Today’s “Daily Dalai” is: “Sleep is the best meditation.”
Wow. To a Western ear, this doesn’t sound right. But when I take a moment to meditate on this which sounds so wrong to my ear, I begin to find layers of nuance.
Why does it sound wrong to me? I have it that sleep is “downtime” and as such unproductive, and being unconscious it is devoid of the opportunity for conscious spiritual growth. Dreaming can often be disturbing, but generally yields little that communicates progress emotionally, intellectually or spiritually. Most often I forget my dreams immediately upon awakening.
Hmmm. Keep looking then. There is more to this if I am ever going to understand how it can be that sleep is the best meditation.
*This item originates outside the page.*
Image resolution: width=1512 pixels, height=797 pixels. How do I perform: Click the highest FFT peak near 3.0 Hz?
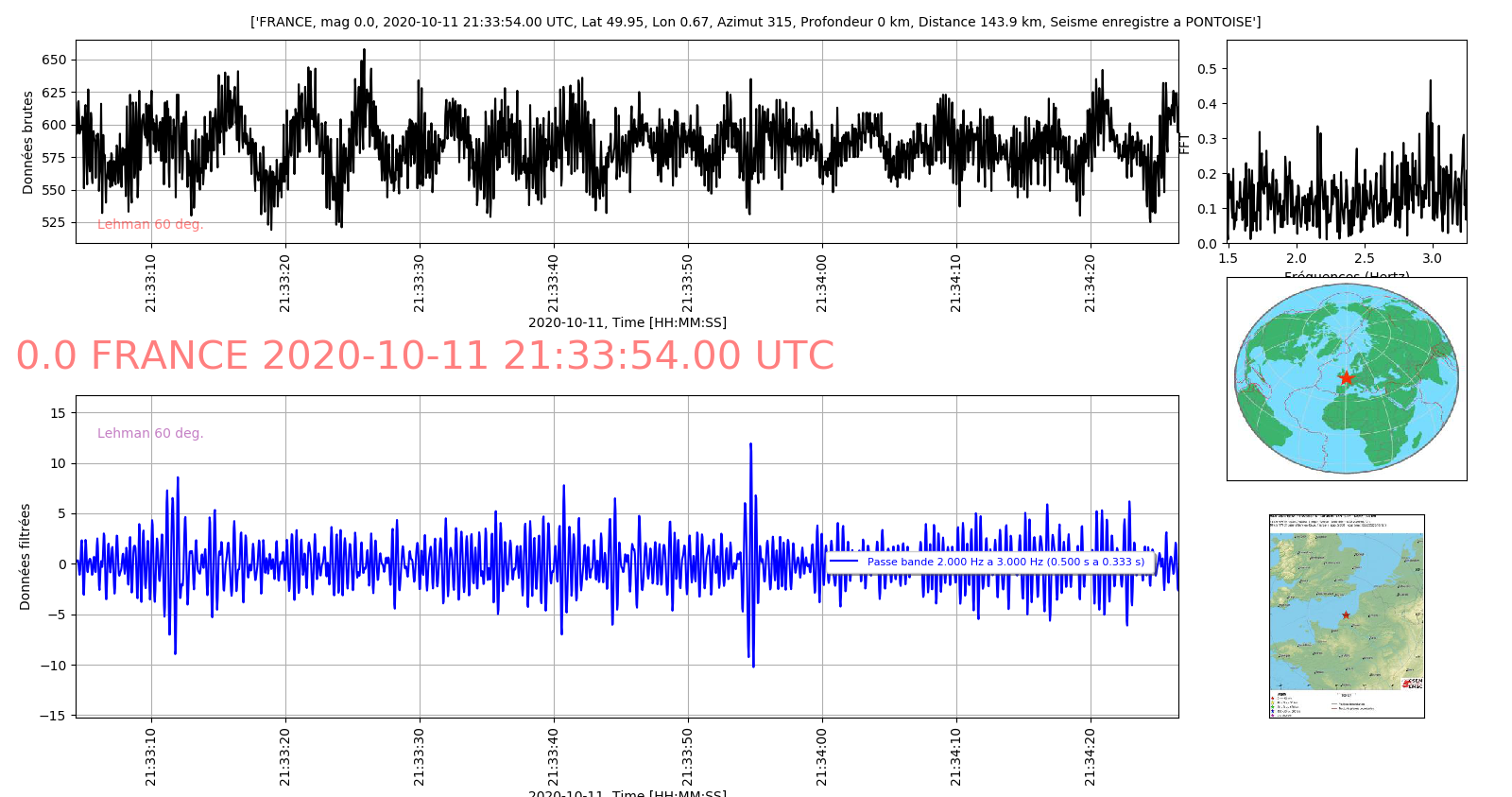coord(1430,82)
As a Western thinker, I view meditation as an endeavor. It seems to me sleep is the opposite of endeavor. Is there a bias in my view? Am I missing the point of meditation? Perhaps. I do experience meditation as a respite from the chaos of our world with its unrelenting visual and auditory bombardment of our senses. What a welcome and needed, almost therapeutic relief meditation can be.
In that sense I can see how sleep also provides relief for the weary senses. But taking consciousness out of meditation and calling the resulting unconsciousness the best form of meditation really baffles me. I felt it was a deliberate act, a disciplined practice … not the ultimate laxity.
Well there you have it. I continue to struggle with this. I welcome discussion.